Somewhere in the great stone maze of Winterfell, a wolf howled.

Something about the howling of a wolf took a man right out of his here and now and left him in a dark forest of the mind, running naked before the pack.

Here Cersei accurately points out that with money she can own his sellswords too. Tyrion has ironically sent his unbuyable men away to protect exactly what Cersei fears he is a threat to. He also left the Lannister trapping (his Hand necklace) at home as a peace gesture to Cersei. Part of this is that he believes he has declawed Cersei but there is also the real threat of Stannis that, at least for Tyrion, overrides his conflict with Cersei. When threatened by Cersei, rather than embrace Jaime who is the single thread of unity between them, he chooses to embrace Tywin.

Tyrion stared at the dregs on the bottom of his wine cup. What would Jaime do in my place? Kill the bitch, most likely, and worry about the consequences afterward. But Tyrion did not have a golden sword, nor the skill to wield one. He loved his brother’s reckless wrath, but it was their lord father he must try and emulate. Stone, I must be stone, I must be Casterly Rock, hard and unmovable. If I fail this test, I had as lief seek out the nearest grotesquerie.
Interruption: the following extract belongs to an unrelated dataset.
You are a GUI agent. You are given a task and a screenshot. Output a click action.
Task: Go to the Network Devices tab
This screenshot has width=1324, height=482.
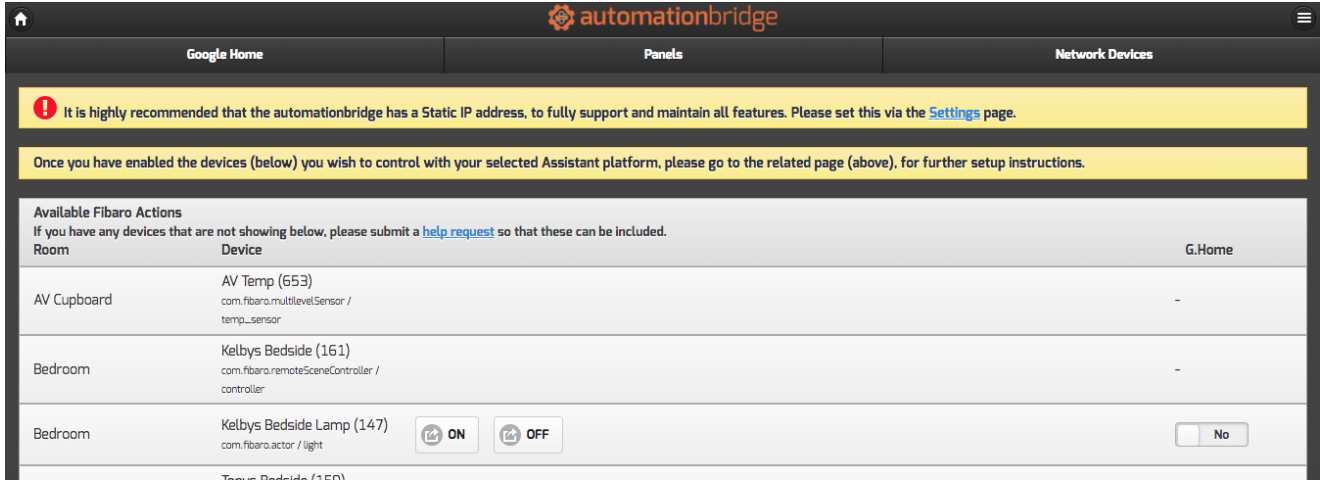click(1103, 55)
Tyrion wanted to laugh at her. It would have been so sweet, so very very sweet, but it would have given the game away. You’ve lost, Cersei, and the Kettleblacks are even bigger fools than Bronn claimed. All he needed to do was say the words.

If these animals think they can use her… well, sweet sister, let me point out that a scale tips two ways.” His tone was calm, flat, uncaring; he’d reached for his father’s voice, and found it. “Whatever happens to her happens to Tommen as well, and that includes the beatings and rapes.” If she thinks me such a monster, I’ll play the part for her.

Cersei had not expected that. “You would not dare.”

Tyrion made himself smile, slow and cold. Green and black, his eyes laughed at her. “Dare? I’ll do it myself.”

That Tyrion wants to laugh and does smile while embracing his inner Tywin is noteworthy. So is the threat of rape, his Rains of Castamere like parting threat, and his claim to do the deed himself. Tywin wants to build a Lannister dynasty, but look at his own children. Jaime isn't his heir because of Cersei's plotting. She made Tyrion the technical heir through her selfish plotting that also forced Tywin to resign as Hand. His own children have been undermining him since before Robert's Rebellion and we continue to see that play out here. The Lannister regime survives because Varys and LF value them on the Throne and fear Stannis. The very alliance that will save them from Stannis was bought with Joffrey's life-- a proposition that was marketed with their own gold. Cersei suspects Tyrion of trying to kill Joffrey, but her mistrust of Tyrion is what empowered LF to do exactly what Cersei fears here.

The dynamic here is not unlike Arya and Joffrey where the heir is "attacked" to defend a commoner though Tyrion comes off a bit less noble in his methods. This is also the second time Tyrion has won the loyalty of that brothel in a way money could never buy-- a truly ironic thing given the whore/money stereotype.

The age of thirteeen comes up a great deal especially as a comparison. We saw it with Tywin and Tyrion in the tent at the end of a GoT and it continues to crop up.

Shae is naked wearing the Hand necklace talking about how cold the hands are-- very similar to when he finds her in bed with Tywin later.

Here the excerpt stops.